## MATERIAL SUPPLIED
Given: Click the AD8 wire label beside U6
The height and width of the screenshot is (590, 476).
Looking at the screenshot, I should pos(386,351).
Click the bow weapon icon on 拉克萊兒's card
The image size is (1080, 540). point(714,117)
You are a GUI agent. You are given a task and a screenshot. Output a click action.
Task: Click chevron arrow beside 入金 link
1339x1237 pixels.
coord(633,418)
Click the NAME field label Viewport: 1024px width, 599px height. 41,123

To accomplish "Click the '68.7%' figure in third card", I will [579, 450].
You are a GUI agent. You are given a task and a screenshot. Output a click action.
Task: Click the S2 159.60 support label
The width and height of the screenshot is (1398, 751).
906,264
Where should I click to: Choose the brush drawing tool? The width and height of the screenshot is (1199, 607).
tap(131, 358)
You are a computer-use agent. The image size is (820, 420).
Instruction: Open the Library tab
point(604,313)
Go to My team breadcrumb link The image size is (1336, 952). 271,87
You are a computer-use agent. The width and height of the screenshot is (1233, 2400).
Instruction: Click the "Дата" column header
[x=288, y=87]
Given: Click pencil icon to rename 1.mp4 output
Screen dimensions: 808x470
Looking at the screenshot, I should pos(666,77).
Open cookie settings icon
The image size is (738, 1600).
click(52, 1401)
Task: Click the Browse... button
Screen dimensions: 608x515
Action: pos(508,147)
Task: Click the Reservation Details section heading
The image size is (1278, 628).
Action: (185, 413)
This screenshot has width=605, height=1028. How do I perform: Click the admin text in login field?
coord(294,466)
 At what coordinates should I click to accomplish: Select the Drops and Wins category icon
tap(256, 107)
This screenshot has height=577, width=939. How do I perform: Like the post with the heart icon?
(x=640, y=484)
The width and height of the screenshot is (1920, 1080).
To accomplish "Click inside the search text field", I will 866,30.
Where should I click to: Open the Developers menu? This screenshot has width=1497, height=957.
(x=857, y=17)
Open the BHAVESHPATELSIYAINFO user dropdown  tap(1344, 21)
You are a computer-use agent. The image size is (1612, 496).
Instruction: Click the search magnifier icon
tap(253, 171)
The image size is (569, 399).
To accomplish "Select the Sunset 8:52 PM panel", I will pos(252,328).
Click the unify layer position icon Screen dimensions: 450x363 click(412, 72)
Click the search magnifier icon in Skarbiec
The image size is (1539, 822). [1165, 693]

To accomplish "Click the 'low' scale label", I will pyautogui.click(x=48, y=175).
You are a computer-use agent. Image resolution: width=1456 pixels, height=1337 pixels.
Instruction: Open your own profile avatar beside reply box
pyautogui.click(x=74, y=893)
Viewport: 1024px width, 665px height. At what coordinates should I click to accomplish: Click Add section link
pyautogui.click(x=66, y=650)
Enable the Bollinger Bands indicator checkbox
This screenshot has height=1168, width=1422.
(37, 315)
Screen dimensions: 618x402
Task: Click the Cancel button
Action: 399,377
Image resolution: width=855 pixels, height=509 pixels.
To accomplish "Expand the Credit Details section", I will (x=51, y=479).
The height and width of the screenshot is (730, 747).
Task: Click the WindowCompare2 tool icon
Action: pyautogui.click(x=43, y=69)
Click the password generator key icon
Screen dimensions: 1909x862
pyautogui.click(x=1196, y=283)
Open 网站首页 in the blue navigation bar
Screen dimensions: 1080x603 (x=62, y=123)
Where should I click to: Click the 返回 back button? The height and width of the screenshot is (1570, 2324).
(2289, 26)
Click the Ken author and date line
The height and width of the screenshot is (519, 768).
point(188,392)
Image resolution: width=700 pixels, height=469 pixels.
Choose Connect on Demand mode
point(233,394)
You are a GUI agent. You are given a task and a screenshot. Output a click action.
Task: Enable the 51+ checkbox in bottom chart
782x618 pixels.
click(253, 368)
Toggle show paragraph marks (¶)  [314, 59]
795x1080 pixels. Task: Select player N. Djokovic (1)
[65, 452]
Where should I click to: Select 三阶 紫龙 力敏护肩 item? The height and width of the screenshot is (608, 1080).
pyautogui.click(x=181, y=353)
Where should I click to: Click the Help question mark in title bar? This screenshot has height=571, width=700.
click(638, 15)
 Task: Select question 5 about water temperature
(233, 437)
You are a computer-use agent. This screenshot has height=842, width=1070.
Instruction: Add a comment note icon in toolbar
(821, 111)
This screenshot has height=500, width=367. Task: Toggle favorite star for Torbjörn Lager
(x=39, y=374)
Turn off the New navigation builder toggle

## WHAT TO PRODUCE
Repeat each entry above exactly as it appears.

## TASK RESPONSE
Given: Click the AD8 wire label beside U6
The height and width of the screenshot is (590, 476).
Looking at the screenshot, I should pos(386,351).
Click the bow weapon icon on 拉克萊兒's card
The image size is (1080, 540). point(714,117)
You are a GUI agent. You are given a task and a screenshot. Output a click action.
Task: Click chevron arrow beside 入金 link
1339x1237 pixels.
coord(633,418)
Click the NAME field label Viewport: 1024px width, 599px height. 41,123

To accomplish "Click the '68.7%' figure in third card", I will [579, 450].
You are a GUI agent. You are given a task and a screenshot. Output a click action.
Task: Click the S2 159.60 support label
The width and height of the screenshot is (1398, 751).
906,264
Where should I click to: Choose the brush drawing tool? The width and height of the screenshot is (1199, 607).
tap(131, 358)
You are a computer-use agent. The image size is (820, 420).
Instruction: Open the Library tab
point(604,313)
Go to My team breadcrumb link The image size is (1336, 952). 271,87
You are a computer-use agent. The width and height of the screenshot is (1233, 2400).
Instruction: Click the "Дата" column header
[x=288, y=87]
Given: Click pencil icon to rename 1.mp4 output
Screen dimensions: 808x470
Looking at the screenshot, I should pos(666,77).
Open cookie settings icon
The image size is (738, 1600).
click(52, 1401)
Task: Click the Browse... button
Screen dimensions: 608x515
Action: pos(508,147)
Task: Click the Reservation Details section heading
The image size is (1278, 628).
Action: (185, 413)
This screenshot has width=605, height=1028. How do I perform: Click the admin text in login field?
coord(294,466)
 At what coordinates should I click to accomplish: Select the Drops and Wins category icon
tap(256, 107)
This screenshot has height=577, width=939. How do I perform: Like the post with the heart icon?
(x=640, y=484)
The width and height of the screenshot is (1920, 1080).
To accomplish "Click inside the search text field", I will 866,30.
Where should I click to: Open the Developers menu? This screenshot has width=1497, height=957.
(x=857, y=17)
Open the BHAVESHPATELSIYAINFO user dropdown  tap(1344, 21)
You are a computer-use agent. The image size is (1612, 496).
Instruction: Click the search magnifier icon
tap(253, 171)
The image size is (569, 399).
To accomplish "Select the Sunset 8:52 PM panel", I will pos(252,328).
Click the unify layer position icon Screen dimensions: 450x363 click(412, 72)
Click the search magnifier icon in Skarbiec
The image size is (1539, 822). [1165, 693]

To accomplish "Click the 'low' scale label", I will pyautogui.click(x=48, y=175).
You are a computer-use agent. Image resolution: width=1456 pixels, height=1337 pixels.
Instruction: Open your own profile avatar beside reply box
pyautogui.click(x=74, y=893)
Viewport: 1024px width, 665px height. At what coordinates should I click to accomplish: Click Add section link
pyautogui.click(x=66, y=650)
Enable the Bollinger Bands indicator checkbox
This screenshot has height=1168, width=1422.
(37, 315)
Screen dimensions: 618x402
Task: Click the Cancel button
Action: 399,377
Image resolution: width=855 pixels, height=509 pixels.
To accomplish "Expand the Credit Details section", I will (x=51, y=479).
The height and width of the screenshot is (730, 747).
Task: Click the WindowCompare2 tool icon
Action: pyautogui.click(x=43, y=69)
Click the password generator key icon
Screen dimensions: 1909x862
pyautogui.click(x=1196, y=283)
Open 网站首页 in the blue navigation bar
Screen dimensions: 1080x603 (x=62, y=123)
Where should I click to: Click the 返回 back button? The height and width of the screenshot is (1570, 2324).
(2289, 26)
Click the Ken author and date line
The height and width of the screenshot is (519, 768).
point(188,392)
Image resolution: width=700 pixels, height=469 pixels.
Choose Connect on Demand mode
point(233,394)
You are a GUI agent. You are given a task and a screenshot. Output a click action.
Task: Enable the 51+ checkbox in bottom chart
782x618 pixels.
click(253, 368)
Toggle show paragraph marks (¶)  [314, 59]
795x1080 pixels. Task: Select player N. Djokovic (1)
[65, 452]
Where should I click to: Select 三阶 紫龙 力敏护肩 item? The height and width of the screenshot is (608, 1080).
pyautogui.click(x=181, y=353)
Where should I click to: Click the Help question mark in title bar? This screenshot has height=571, width=700.
click(638, 15)
 Task: Select question 5 about water temperature
(233, 437)
You are a computer-use agent. This screenshot has height=842, width=1070.
Instruction: Add a comment note icon in toolbar
(821, 111)
This screenshot has height=500, width=367. Task: Toggle favorite star for Torbjörn Lager
(x=39, y=374)
Turn off the New navigation builder toggle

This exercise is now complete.